Lundi, Jean-Sébastien Fallu, professeur en psychoéducation à l’Université de Montréal, a proposé notamment de permettre un plant de cannabis par habitation, mais d’interdire l’hydroponie, afin de ne pas causer des dommages aux logements.

La culture du cannabis à la maison réclamée

Les Québécois devraient avoir le droit de cultiver eux-mêmes leur marijuana, croit l’Association pour la santé publique du Québec (ASPQ), afin que la légalisation de cette drogue ne soit pas perçue comme une façon «d’enrichir les coffres de l’État».

«On envoie le message que le cannabis est plus dangereux que le tabac et l’alcool, alors que c’est l’inverse», a soutenu Émilie Dansereau-Trahan, spécialiste de l’ASPQ lundi, lors de la commission parlementaire qui étudie le projet de loi 157 encadrant la consommation de cannabis. 

Comme les Québécois ont déjà le droit de brasser de la bière ou de faire pousser du tabac à la maison, Mme Dansereau-Trahan ne voit pas pourquoi les règles seraient différentes avec le cannabis. Le projet de loi pourrait ainsi «rester dans une vision qui n’est pas lucrative» et être «plus cohérent». 

Questionnée sur le libre accès des enfants et des adolescents aux plants de pot dans une maison, Mme Dansereau-Trahan soutient que le contrôle parental devrait être le même que pour une armoire qui contient de l’alcool fort. Et si un bébé ou un animal venait à mâcher une feuille de cannabis? «C’est pas toxique» assure Mme Dansereau, qui soutient que d’autres produits le sont davantage dans une maison. 

Jean-Sébastien Fallu, professeur en psychoéducation à l’Université de Montréal est allé dans le même sens lundi, en demandant à la ministre de la Santé Lucie Charlebois d’assouplir le projet de loi 157 sur le volet de la production à la maison. 

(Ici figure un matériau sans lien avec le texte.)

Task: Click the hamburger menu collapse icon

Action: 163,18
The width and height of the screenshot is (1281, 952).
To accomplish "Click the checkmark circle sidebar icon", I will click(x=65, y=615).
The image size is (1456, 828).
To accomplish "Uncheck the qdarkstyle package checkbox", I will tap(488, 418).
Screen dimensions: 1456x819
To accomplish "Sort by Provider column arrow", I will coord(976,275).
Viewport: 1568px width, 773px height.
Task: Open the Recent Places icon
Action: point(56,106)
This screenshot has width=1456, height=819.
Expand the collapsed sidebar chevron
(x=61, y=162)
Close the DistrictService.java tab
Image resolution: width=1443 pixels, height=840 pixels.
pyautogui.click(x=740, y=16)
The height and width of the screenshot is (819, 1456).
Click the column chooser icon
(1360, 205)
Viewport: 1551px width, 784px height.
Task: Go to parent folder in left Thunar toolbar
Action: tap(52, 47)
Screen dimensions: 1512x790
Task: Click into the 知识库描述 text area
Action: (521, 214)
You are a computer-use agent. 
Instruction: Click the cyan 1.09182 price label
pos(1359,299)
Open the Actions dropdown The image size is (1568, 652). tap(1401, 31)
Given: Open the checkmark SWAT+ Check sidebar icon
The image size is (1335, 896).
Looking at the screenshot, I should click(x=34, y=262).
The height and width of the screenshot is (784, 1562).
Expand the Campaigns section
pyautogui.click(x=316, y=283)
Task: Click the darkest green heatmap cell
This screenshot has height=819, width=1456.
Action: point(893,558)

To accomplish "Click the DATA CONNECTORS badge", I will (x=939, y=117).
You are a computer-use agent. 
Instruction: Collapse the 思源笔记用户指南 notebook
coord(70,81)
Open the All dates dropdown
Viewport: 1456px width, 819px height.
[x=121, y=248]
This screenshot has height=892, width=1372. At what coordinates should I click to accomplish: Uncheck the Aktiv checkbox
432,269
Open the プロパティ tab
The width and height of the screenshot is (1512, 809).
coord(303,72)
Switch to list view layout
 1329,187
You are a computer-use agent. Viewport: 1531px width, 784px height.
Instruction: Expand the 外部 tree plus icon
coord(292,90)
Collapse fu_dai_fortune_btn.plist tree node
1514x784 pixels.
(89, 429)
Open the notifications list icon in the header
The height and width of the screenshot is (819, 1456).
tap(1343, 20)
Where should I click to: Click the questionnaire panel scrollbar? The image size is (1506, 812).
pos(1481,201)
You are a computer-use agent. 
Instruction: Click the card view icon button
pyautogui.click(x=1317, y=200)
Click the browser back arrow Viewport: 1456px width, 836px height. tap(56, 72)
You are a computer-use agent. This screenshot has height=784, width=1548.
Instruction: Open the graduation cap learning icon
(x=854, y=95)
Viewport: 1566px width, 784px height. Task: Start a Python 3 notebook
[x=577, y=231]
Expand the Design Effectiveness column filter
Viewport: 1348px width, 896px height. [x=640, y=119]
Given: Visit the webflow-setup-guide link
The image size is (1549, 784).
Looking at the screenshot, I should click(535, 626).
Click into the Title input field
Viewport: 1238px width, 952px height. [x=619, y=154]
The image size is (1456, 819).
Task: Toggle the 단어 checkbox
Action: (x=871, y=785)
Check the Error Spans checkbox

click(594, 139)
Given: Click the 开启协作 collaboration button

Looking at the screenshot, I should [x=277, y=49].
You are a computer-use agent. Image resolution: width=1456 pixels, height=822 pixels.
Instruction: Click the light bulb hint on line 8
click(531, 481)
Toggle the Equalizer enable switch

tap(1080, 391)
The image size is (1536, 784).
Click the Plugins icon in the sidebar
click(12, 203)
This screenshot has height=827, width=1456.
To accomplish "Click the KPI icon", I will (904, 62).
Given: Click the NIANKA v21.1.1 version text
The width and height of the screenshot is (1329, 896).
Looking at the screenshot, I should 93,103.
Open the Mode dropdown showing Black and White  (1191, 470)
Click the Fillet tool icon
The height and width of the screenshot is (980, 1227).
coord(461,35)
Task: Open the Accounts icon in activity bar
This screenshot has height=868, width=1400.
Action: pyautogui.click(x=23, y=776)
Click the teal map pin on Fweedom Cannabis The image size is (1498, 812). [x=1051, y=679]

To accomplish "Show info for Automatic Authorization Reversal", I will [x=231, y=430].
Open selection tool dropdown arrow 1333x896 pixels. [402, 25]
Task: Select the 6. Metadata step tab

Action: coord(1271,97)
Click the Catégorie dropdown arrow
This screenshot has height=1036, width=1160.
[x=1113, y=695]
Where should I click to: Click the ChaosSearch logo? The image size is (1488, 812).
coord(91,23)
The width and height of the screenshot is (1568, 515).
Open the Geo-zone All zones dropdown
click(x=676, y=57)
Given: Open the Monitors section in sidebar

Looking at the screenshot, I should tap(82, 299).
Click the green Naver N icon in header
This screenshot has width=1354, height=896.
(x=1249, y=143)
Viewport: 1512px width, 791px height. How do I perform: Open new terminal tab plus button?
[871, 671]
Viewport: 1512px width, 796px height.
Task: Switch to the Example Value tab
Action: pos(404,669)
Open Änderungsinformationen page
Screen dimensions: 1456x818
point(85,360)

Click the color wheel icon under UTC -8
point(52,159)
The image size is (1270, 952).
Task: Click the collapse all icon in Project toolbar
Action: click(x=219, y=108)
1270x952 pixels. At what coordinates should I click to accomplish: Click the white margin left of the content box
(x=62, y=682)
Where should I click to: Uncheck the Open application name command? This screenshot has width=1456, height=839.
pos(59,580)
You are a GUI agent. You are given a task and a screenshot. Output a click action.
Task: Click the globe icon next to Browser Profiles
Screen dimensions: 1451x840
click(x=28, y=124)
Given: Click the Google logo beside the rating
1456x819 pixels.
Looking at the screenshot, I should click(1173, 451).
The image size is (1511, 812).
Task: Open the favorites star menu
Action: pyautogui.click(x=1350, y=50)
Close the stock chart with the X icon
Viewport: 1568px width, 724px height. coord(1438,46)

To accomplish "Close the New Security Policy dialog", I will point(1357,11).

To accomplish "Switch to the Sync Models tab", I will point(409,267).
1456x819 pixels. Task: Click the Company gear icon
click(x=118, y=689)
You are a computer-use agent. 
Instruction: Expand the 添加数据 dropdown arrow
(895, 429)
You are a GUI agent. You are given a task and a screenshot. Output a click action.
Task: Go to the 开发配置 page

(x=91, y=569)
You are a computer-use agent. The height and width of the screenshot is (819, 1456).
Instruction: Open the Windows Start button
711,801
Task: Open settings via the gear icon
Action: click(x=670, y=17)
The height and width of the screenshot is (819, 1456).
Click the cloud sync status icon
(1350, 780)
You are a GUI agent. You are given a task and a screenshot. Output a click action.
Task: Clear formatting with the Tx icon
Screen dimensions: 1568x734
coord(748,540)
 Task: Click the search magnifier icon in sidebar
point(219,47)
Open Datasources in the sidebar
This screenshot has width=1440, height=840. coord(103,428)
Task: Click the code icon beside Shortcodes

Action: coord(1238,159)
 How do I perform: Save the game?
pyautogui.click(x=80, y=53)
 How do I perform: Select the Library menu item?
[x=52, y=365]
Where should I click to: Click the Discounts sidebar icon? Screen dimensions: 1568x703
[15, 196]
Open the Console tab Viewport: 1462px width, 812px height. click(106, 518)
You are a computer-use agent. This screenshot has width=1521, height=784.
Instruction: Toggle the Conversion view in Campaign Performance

Le professeur propose par exemple de permettre un plant de cannabis par habitation, mais d’interdire l’hydroponie, afin de ne pas causer des dommages aux logements. «Une serre industrielle, c’est pas la même chose qu’un ou 2 plants», exprime-t-il. 

Selon lui, l’interdiction complète de production maison revient à conserver la situation actuelle de prohibition, avec «ses effets pervers». 

Policiers inquiets

Ces propositions sont contraires à ce que préconisent les municipalités, les policiers et plusieurs autres organismes. L’Association des directeurs de police du Québec a encouragé la ministre Charlebois lundi à conserver la ligne dure et à ne pas permettre la culture du cannabis à la maison. 

La présidente Hélène Dion craint que les plants de marijuana puissent se retrouver dans des jardins, dans des remises et être très accessibles aux plus jeunes. 

Elle a aussi expliqué que les policiers ne peuvent pas, à l’heure actuelle, entrer dans les résidences pour vérifier la présence ou non de plants de marijuana et que permettre la culture à domicile rendrait leur travail très difficile. 

Plusieurs autres questions inquiètent les forces policières, comme la tolérance zéro au volant, le manque de formation et le manque d’outils à leur disposition pour faire face à la légalisation du cannabis, prévue le 1er juillet 2018 par le gouvernement fédéral. «On sera pas prêts», déplore Mme Dion. 

La ministre Charlebois s’est voulue rassurante. «On fera pas tolérance zéro tant qu’on n’aura pas les appareils homologués» qui permettent de l’appliquer, a-t-elle soutenu. Entre temps, les policiers continueront d’appliquer la notion de conduite avec les facultés affaiblies.